Author: Mugabi Siro

Category: general linux

Summary:

An introduction to the Function Tracing capabilities of the Ftrace framework.

Tags: linux ftrace debugging/tracing introduction

Ftrace Background

From Documentation/trace/ftrace.txt:

Ftrace is an internal tracer designed to help out developers and
designers of systems to find what is going on inside the kernel.
It can be used for debugging or analyzing latencies and
performance issues that take place outside of user-space.

Although ftrace is typically considered the function tracer, it
is really a frame work of several assorted tracing utilities.
There's latency tracing to examine what occurs between interrupts
disabled and enabled, as well as for preemption and from a time
a task is woken to the task is actually scheduled in.

One of the most common uses of ftrace is the event tracing.
Through out the kernel is hundreds of static event points that
can be enabled via the debugfs file system to see what is
going on in certain parts of the kernel.

Documentation/trace/ftrace.txt (updated for Linux 3.10) is approximately 3000 lines of text (80x25 display) and thoroughly documents features of this truly versatile framework. It is fierce. The context of this guide is but a fraction of ftrace's staggering capabilities.

Ftrace uses the debugfs file system (i.e. CONFIG_DEBUG_FS) to hold the control files as well as the files to display output. This file system is configured into the kernel when any ftrace configuration option is selected. The directory /sys/kernel/debug should be available upon system boot. If not, and if ftrace was properly configured and built into the kernel, try:

$ sudo mount -t debugfs none /sys/kernel/debug/

Control and Output Files

Enabling any ftrace kernel configuration option will also result in the presence of the sys/kernel/debug/tracing directory. This is the directory that holds all control and output files. The following are the files relevant to the context of this guide:

  • available_tracers

    This file lists the available tracers compiled into the kernel.

  • current_tracer

    This file is used to set or display the current tracer.

  • tracing_on

    Echo 1 into this file to allow/start update of the ring buffer. Echoing 0 will prevent further writes into the ring buffer.

    Note:

    • disabling writes into the ring buffer does not stop tracing action, nor does it clear/reset the buffer; it just disables further ring buffer updates and tracing overhead may still be in effect. Also see Section Enabling/Disabling the Function Tracers below.

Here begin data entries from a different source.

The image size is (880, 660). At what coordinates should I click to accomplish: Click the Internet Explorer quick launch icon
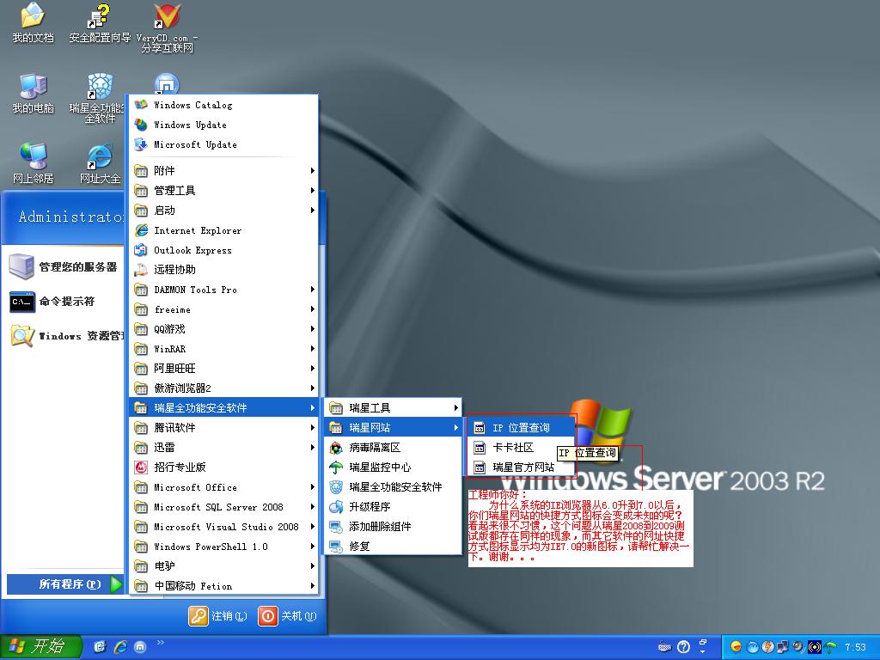pyautogui.click(x=120, y=646)
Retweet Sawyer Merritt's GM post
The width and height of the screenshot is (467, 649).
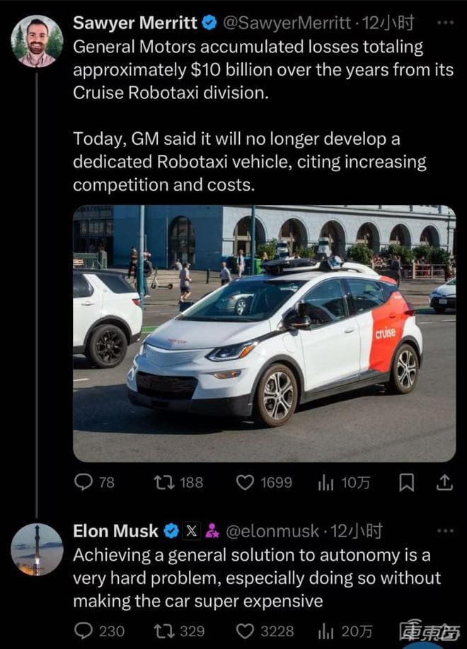click(x=162, y=482)
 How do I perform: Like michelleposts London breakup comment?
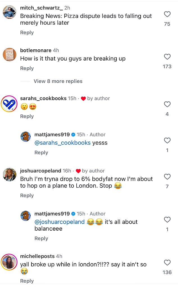point(167,262)
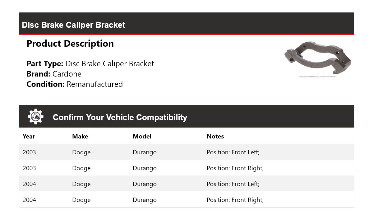Select Position: Front Right note for 2004
The image size is (373, 220).
235,200
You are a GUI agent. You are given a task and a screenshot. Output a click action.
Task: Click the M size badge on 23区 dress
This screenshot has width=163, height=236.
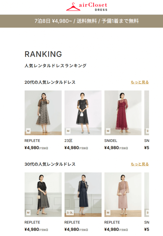68,131
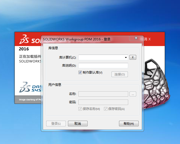Cancel splash loading via 取消 X

(x=147, y=39)
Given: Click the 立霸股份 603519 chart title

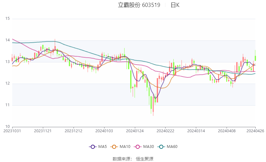Looking at the screenshot, I should tap(139, 5).
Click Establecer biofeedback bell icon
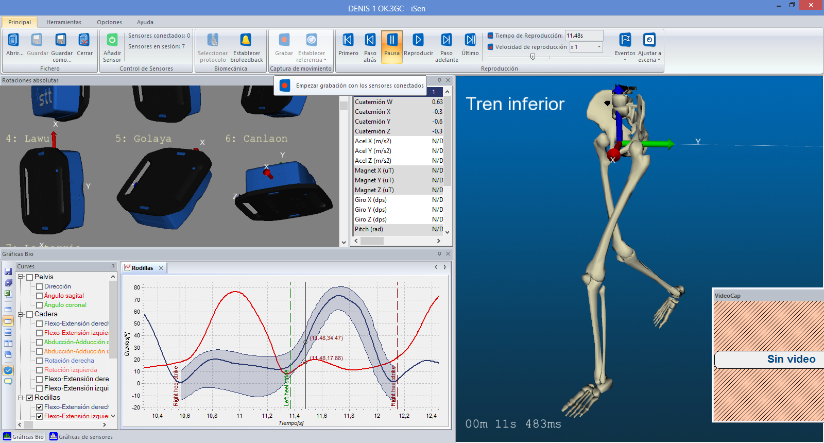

    • since a ring buffer is used to log events, newest data may overwrite the oldest data. For this reason, it is sometimes better to disable writes into the buffer directly from a program's source code, right at the point where the syscalls being traced ends.

  • trace_marker

    This is a very usefile file for synchronizing userspace with events happening in the kernel. The tracing_on switch used in combination with trace_marker are essentially what make the kind function tracing discussed in the context of this guide a very useful hacking tool. A string written into this file appears as a C-style comment in the trace output. This mechanism can be used to mark the start and end of the relevant/interesting parts of the trace.

  • trace

    This file holds the output of the trace in a human readable format.

Tracers

The relevant tracers in the context of this guide are:

  • function

    Function call tracer to trace all kernel functions.

  • function_graph

    Similar to the function tracer except that the function tracer probes the functions on their entry whereas the function graph tracer traces on both entry and exit of the functions. This makes it possible for the ftrace framework to output a C-style function call graph.

  • nop

    This is the "trace nothing" tracer. To remove all tracers from tracing, simply echo nop into current_tracer.

Kernel Configuration

Kernel configuration options for ftrace can be viewed under Kernel hacking > Tracers [CONFIG_FTRACE]. For purposes of this guide, the following are the relevant kernel config options:

  • CONFIG_FUNCTION_TRACER=y

    Enables the kernel to trace every kernel function.

  • CONFIG_FUNCTION_GRAPH_TRACER=y

    Enable the kernel to trace a function at both its return and entry. This is required by the function_graph tracer.

  • CONFIG_FTRACE_SYSCALLS=y

    Basic tracer to catch the syscall entry and exit events.

  • CONFIG_DYNAMIC_FTRACE=y

    Required for function filtering - and recommended in general.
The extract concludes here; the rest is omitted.